The Mishnah of Horayot is the final work of Nezikin.  Horayot contains three chapters.  There are twenty paragraphs of Mishna, or twenty mishnayot, within the three chapters. These chapters deal with the verses in the Torah () that specify different procedures for the sin offering brought by a private individual, an anointed priest, a nasi, and an entire community. The "community's" offering () is understood to be that brought when the community has followed an erroneous ruling by the higher court. In addition to the discussion in Leviticus 4, the Torah also mentions community offerings in (). The sages understand the second passage in Numbers to be referencing the specific sin of unintentional idolatry committed by the congregation.

Chapter 1 – Sacrifice for unintentional sins
Maimonides sums up the conditions necessary for the bringing of such a sacrifice, found in the first and second chapters, as follows: (1) the head of the Sanhedrin and all its members must have been present when the decision was rendered; (2) every one of them must have been fully qualified to serve as a member of that body; (3) the decision must have been passed by a unanimous vote; (4) the error must concern a Biblical law; (5) at least a majority of the people must have followed the decision in practice; (6) those who followed the decision in practice must have been unaware of the mistake, and must have supposed that they were acting in accordance with law; (7) the error must have been due merely to ignorance of a matter of detail, and not to ignorance of the existence of the whole Biblical law in question. Unless these conditions are present, every one of those who has acted in accordance with the erroneous enactment must bring an individual offering.

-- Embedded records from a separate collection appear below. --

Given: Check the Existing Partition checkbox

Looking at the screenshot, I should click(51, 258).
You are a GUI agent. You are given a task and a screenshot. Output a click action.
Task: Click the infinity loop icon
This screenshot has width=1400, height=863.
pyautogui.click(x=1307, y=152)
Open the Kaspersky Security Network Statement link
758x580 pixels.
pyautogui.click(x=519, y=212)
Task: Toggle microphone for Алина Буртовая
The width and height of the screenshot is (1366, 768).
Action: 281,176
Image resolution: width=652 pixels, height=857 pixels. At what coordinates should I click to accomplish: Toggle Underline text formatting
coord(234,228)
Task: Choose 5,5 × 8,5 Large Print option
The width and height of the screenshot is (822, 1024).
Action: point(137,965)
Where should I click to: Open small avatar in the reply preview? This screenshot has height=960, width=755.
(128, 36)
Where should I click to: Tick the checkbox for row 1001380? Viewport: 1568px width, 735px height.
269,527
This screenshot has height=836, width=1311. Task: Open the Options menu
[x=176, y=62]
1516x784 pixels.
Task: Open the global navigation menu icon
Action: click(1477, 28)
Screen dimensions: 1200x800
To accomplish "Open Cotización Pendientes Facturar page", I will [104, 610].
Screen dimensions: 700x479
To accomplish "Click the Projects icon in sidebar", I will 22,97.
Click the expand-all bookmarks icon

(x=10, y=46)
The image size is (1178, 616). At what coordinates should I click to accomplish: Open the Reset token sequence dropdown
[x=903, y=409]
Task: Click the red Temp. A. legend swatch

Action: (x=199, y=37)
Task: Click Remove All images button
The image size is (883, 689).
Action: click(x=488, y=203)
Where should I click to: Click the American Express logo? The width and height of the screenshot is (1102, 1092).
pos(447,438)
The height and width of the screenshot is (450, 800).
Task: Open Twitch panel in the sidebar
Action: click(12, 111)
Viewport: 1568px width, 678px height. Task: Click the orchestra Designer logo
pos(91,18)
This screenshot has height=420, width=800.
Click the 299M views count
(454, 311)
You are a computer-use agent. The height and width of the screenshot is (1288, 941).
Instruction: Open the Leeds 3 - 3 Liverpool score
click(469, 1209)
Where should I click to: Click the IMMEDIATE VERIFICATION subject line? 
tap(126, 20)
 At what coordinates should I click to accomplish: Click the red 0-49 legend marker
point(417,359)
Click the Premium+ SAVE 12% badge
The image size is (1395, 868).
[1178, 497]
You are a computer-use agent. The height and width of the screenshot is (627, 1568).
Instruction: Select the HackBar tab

Chapter 2 – The unintentional sins of the High Priest and King

The anointed priest who had interpreted some Biblical law erroneously, and acted accordingly, was required to bring a special sacrifice. The same conditions that governed the case of an erroneous ruling of the court with regard to the practice of the community governed also the erroneous decision of the anointed priest with regard to his own practice. The laws regarding the special sacrifice of the Nasi are also discussed in this chapter.

Chapter 3 – Precedence
In the cases of the anointed priest and the nasi, whose tenure of office is temporary, a question might arise as to the kind of sacrifice they must bring for sins committed before entering their offices, or after leaving them. If the sin was committed before they assumed office, they were both regarded as private individuals. If the sin was committed after they left their offices, the nasi was regarded as an individual, while the status of the anointed priest was unchanged. The Mishna (10a) states that the Nasi is the king, deriving this from the verse in Lev.4:22 that "all the commandments of the Lord his God." This verse must be referring to the king, who alone has only God above him.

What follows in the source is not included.